Chinese tourists visit a fountain plaza near the Blue House in central Seoul yesterday. Despite North Korea’s war threats, the number of Chinese visitors to South Korea has increased, while Japanese visitors have decreased over the same period. By Kim Sang-seon

On Monday afternoon, near Dongwha Duty Free Shop in Sejongno, central Seoul, about 20 Chinese tourists milled about. Judging by the smiles on their faces and all the bags they were carrying, they seemed happy with their purchases.

“Almost everyone in my country knows that North Korea is bluffing,” a 25-year-old Chinese tourist Lei said when the JoongAng Ilbo asked about Pyongyang’s recent military threats. “No one around me cares about them.”

That attitude about the North wasn’t much different than another Chinese tourist surnamed Lin, 30, who the JoongAng Ilbo met yesterday at Gyeongbok Palace, central Seoul.

Under cherry blossoms, she enjoyed taking pictures with her friends. “This [military threat] isn’t something new, is it?” she said. “If I was scared about it I wouldn’t have come to Seoul. I’m going to see Psy’s concert.”

She said she was visiting from Friday until today, the time period when the international media was speculating the North would launch a missile.

Unlike these Chinese tourists, the Japanese in Myeong-dong, central Seoul, were more afraid of Pyongyang’s military threats.

“I feel better now, but I really worried when I first arrived in the city a few days ago with my friend,” a 22-year-old tourist Hoshino Yuki said.

“I know that a war isn’t likely to break out, but I was scared that a military provocation like the Yeonpyeong Island attack might happen.”


Such different ideas between Chinese and Japanese tourists over the North’s military threats have been reflected in the number of tourists visiting the city.

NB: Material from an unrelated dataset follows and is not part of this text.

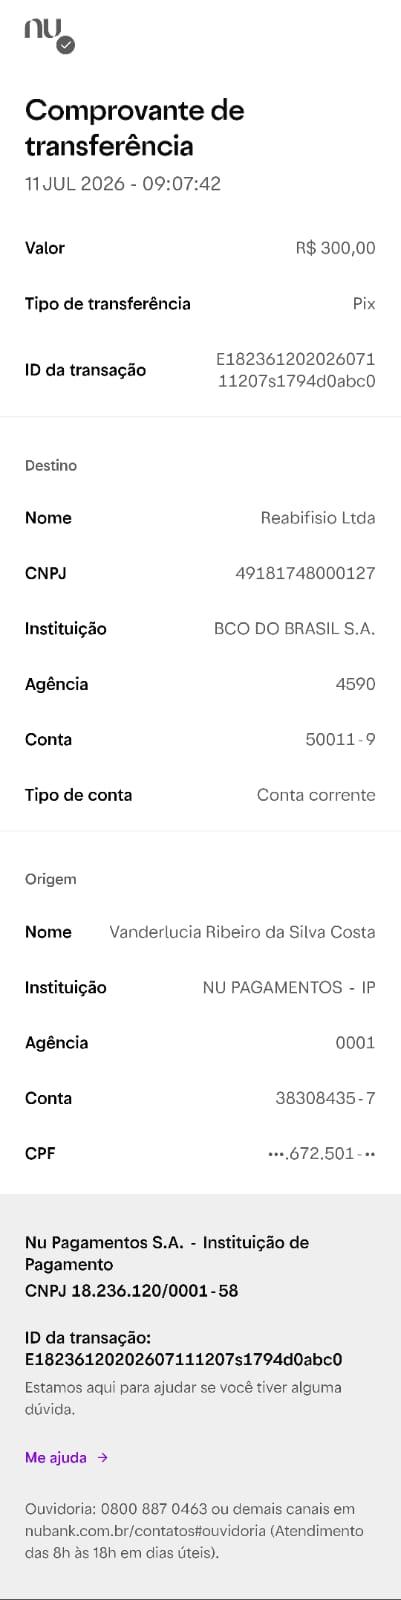
Task: Select destination name Reabifisio Ltda
Action: pyautogui.click(x=318, y=518)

The Seoul Metropolitan Government said that a total of 288,000 Chinese visited Seoul in March, up by 56.8 percent compared to 183,691 in the same month last year.

But the number of Japanese tourists visiting Seoul decreased by about 20 percent in the same period, down from 360,719 in 2012 to 289,000 this year.

“The weak Japanese yen was one of the biggest reasons in January, but the recent military threats in March made it even worse,” said Kim Ki-hyun, director of the Tour Business Division of the city government.

“Most of our customers are Japanese, but the number of customers has decreased by about 50 percent recently,” a 51-year-old massage shop owner surnamed Choi in Myeong-dong said. “We expected that more Japanese would come if spring comes, but the North kicked the stool out from underneath us.”

However, Cheogdam-dong, southern Seoul, where many luxury boutiques operate, is crowded with Chinese shoppers.

“The number of Chinese visiting our shop and the sales revenue are just about same as the last few months,” Kim Hak-hyun, manager of a Cartier shop, said.